ゼロコロナに苦しむ医療機関 キーワードは「大部屋」
現在オミクロン株による第8波が医療機関を直撃しています。世間では全国旅行支援が再開され緩和ムードとなっている反面、連日医療逼迫が報道されています。現在の医療逼迫の構造について解説したいと思います。
地域全体でまとめて医療逼迫
新型コロナの療養を終えた後、いざ自宅や高齢者施設に戻ろうとしても、足腰が弱ってしまって自宅に帰れなかったり、食事が摂取できず高齢者施設に戻れなかったりすることがあります。
次の新型コロナ患者さんが待機している中、そのままコロナ病棟で療養を続けることは現実的ではありません。しかし、一般診療が圧迫されている中、院内の非コロナ病床に転出することもなかなか厳しいです。
となると、次に検討されるのは、後方支援的役割を持つ療養型病院などへの転院です。しかし、現在その受け皿でさえも院内クラスターが多発して、目詰まりを起こしている状況です(図1)。
このタイプの逼迫は当初コロナ病棟によくみられた現象だったのですが、第8波はあらゆる病院で同じような目詰まりが起こっています。
この医療逼迫が裾野へドミノ式に広がり、多くの医療機関に影響をもたらしているのが第8波の実状です(図2)。
どこの病院も入退院がボトルネックになっており、適切な医療を受けられる人の総和が減っている状況です。みなさんにとって一番問題なのは、入口である外来や救急医療が逼迫していることです。救急車を呼んでも搬送が困難な状態が続いています。
「A病院では処置できない急変があってB病院に転院をお願いしようとしても断られる」という事態も多くなっています。どこの病院も周辺病院の逼迫のあおりを食らって、地域全体でまとめて医療逼迫に陥っているという構図になっています。
「大部屋」が多い日本
上記以外に、医療機関の受け入れ制限が多くなる背景として「大部屋」の影響が大きいと考えます。

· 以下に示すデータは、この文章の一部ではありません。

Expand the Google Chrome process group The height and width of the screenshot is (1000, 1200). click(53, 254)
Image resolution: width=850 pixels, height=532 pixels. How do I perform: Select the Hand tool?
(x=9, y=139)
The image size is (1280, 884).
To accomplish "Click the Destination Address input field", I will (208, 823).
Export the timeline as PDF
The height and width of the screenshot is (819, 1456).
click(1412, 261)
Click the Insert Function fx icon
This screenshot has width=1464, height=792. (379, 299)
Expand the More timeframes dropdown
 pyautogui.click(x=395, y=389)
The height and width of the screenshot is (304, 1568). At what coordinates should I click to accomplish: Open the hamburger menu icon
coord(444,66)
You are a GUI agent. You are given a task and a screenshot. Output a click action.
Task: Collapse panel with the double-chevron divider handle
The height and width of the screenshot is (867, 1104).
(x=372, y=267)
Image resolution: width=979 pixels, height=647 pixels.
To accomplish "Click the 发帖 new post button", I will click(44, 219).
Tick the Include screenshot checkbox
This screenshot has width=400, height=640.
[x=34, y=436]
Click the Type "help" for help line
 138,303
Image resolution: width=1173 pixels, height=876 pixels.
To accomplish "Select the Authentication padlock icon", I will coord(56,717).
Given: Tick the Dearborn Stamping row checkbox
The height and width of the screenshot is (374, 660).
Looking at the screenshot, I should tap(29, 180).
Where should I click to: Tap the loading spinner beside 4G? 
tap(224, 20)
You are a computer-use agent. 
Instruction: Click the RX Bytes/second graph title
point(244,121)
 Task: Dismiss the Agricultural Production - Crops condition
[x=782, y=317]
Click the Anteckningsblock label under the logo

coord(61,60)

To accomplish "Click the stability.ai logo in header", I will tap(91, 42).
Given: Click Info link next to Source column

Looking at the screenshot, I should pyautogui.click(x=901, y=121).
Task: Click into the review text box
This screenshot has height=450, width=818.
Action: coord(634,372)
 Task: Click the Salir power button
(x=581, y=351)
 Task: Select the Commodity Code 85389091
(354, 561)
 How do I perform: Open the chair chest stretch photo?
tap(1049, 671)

アメリカとは異なり、日本の病院は基本的に大部屋が主体です。全室個室の病院が増えている印象はありますが、それでも2人部屋・4人部屋をたくさん抱えている病院のほうが多いでしょう。
病院はコンクリート造で、柱を6メートルごとに建てます。たとえばこの36平方メートルの空間を4人で使って、1人あたり8平方メートル強を確保する構造が主流です。というのも、この8平方メートルというのは、「療養環境加算」という経営上メリットがある広さとなっており、同じ広さを1人で使ってもらうより経営効率がよいからです。
とにもかくにも、大部屋がたくさんあると、色々な問題が出てきます。たとえば、感染症というのは新型コロナだけではありません、現在流行期入りしたインフルエンザもそうですし、その他の耐性菌もできるだけ分けてベッドコントロールすることが望ましいのです。性別も分けます。
こう考えると、感染管理上は全室個室にしたほうがよいのですが、建物の構造は変えられませんし、今あるハードウェアで診療を続けるしかありません。
コロナ病棟がない医療機関では、新型コロナの患者さんだけを集めて管理していますが、それでもベッドコントロールのパズルをうまく組み合わせられないことがあり、「物理的に空床はあるが受け入れ不可」が常態化しています。
手術待機中の患者さんが入院している大部屋の空床に、新型コロナの患者さんを入院させるわけにはいきません。感染すれば手術は延期になりかねません。
そのため、基本的に病院ではゼロコロナを継続することになります。世間のように徐々に緩和がすすんでいないのが現状です。
「5類化」は快刀乱麻を断つか?
「5類感染症」にスイッチするというのは既定路線と思われます。第8波が収束したあたりで決定されるかもしれません。
「5類化」した場合、外来診療のキャパシティは底上げされる可能性はありますが、地域の中核病院に関しては、上述したような医療逼迫構造が根本的に解決されるわけではなく、診療業務がコロナ禍前のように回復するとは期待していません。
時期はともかく、国全体でウィズコロナをすすめていくことに異論はありません。しかし、インフルエンザですら院内に広げるわけにはいかないという感覚で診療していますので、医療機関は間違いなくゼロコロナ戦略を継続することになります。
まとめ
蓋を開けてみると、第8波の死亡者数は第7波の約1.5万人を超え、過去最大の波となっています。
大部屋が多い日本では、インフルエンザシーズンだけの短期間ならともかく、ゼロコロナを維持しながら一年中通常診療を続けていくことは難しいでしょう。
中長期的には「5類感染症」へのスイッチは妥当かもしれませんが、現在の医療逼迫構造を局面打開できるほどのインパクトがあるかどうかは議論の余地があります。